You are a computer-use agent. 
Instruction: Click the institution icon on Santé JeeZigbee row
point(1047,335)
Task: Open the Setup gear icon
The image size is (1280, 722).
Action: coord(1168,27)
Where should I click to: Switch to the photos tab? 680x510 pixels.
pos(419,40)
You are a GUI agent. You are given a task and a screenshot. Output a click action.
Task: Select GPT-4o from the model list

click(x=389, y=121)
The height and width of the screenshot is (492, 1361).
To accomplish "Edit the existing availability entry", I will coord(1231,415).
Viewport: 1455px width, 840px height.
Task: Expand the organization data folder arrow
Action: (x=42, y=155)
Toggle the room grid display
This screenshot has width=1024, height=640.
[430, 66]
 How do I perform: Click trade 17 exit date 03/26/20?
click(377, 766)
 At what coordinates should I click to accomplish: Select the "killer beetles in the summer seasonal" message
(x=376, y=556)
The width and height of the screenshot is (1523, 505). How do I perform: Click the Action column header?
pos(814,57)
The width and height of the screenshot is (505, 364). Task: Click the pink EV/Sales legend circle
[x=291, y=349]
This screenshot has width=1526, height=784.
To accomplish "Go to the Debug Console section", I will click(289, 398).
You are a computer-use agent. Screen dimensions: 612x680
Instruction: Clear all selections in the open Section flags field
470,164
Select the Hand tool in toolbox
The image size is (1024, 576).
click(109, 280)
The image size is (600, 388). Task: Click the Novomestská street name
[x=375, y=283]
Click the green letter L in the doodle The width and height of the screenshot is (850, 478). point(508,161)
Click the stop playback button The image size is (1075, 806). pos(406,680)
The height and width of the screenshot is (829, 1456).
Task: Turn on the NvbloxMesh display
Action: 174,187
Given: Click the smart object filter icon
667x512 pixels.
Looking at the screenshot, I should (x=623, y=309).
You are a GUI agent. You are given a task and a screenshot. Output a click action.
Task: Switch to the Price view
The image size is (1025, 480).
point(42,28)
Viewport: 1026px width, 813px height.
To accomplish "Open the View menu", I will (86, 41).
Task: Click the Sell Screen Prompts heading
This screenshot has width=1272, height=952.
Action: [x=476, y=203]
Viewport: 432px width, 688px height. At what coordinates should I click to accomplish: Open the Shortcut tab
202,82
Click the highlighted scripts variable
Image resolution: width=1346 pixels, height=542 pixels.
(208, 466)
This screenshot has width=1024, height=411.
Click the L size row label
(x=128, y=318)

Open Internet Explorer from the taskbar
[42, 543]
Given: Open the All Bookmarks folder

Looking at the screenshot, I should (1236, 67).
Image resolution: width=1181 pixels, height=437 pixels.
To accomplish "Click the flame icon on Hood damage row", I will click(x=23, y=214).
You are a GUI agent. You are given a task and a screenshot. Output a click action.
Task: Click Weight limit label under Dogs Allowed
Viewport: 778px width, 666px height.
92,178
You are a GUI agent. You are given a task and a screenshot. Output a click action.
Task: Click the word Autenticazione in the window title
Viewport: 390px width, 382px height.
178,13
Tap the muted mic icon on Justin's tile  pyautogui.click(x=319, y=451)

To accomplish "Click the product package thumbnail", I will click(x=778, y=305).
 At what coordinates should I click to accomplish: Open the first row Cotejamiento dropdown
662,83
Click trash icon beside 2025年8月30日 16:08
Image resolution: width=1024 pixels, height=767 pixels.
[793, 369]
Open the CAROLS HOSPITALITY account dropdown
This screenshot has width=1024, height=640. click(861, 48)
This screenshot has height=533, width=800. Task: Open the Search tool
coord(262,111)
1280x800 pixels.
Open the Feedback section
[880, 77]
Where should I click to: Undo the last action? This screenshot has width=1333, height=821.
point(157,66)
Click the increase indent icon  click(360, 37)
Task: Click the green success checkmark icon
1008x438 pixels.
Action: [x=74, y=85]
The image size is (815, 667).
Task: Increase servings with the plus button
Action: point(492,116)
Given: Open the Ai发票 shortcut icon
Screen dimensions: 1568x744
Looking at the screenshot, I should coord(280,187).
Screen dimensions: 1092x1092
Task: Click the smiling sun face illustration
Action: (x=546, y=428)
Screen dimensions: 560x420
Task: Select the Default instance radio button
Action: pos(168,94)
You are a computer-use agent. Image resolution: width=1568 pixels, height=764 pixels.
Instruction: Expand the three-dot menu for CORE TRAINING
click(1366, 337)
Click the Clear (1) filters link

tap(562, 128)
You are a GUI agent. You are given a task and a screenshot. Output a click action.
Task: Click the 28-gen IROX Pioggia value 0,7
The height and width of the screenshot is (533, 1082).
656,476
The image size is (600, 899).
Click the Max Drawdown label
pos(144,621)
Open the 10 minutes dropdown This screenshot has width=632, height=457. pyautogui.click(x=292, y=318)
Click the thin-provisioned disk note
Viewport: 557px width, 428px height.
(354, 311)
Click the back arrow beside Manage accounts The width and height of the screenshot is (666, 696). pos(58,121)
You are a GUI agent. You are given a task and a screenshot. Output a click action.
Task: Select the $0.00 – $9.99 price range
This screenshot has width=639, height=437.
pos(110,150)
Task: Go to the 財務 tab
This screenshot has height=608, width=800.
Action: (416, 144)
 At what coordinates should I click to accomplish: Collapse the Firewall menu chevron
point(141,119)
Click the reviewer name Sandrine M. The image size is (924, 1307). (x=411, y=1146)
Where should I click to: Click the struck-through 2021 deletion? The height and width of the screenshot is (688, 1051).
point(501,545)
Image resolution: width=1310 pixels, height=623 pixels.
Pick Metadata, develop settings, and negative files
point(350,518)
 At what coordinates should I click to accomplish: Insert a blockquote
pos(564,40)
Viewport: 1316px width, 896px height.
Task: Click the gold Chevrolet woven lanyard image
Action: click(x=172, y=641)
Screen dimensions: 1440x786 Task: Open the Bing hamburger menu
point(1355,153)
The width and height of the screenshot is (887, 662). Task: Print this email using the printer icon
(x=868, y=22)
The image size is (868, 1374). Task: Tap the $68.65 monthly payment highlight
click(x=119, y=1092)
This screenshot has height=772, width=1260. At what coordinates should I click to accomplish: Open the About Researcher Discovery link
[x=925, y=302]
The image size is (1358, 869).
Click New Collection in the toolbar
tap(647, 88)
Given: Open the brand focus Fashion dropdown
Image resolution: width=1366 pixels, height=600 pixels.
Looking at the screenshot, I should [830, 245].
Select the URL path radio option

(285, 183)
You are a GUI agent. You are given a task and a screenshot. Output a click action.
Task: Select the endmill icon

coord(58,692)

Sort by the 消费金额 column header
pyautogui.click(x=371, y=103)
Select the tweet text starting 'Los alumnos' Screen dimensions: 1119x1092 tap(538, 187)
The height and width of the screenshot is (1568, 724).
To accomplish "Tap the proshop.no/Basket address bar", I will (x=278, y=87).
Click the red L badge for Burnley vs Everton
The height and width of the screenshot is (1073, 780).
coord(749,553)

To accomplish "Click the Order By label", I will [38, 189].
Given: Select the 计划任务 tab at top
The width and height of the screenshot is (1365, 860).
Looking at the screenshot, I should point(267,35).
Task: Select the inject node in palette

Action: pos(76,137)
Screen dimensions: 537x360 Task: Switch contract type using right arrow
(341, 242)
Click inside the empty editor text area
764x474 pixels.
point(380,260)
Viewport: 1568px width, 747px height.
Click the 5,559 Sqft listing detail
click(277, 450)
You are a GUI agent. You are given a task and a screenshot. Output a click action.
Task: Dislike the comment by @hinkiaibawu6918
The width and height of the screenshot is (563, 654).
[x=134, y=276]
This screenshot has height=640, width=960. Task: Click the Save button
******************************
WHAT THE EXERCISE ASKS >>
Scan the data above and copy every line with "green" in it.

THE COMPLETED TASK >>
Click the green letter L in the doodle The width and height of the screenshot is (850, 478). point(508,161)
Task: Click the green success checkmark icon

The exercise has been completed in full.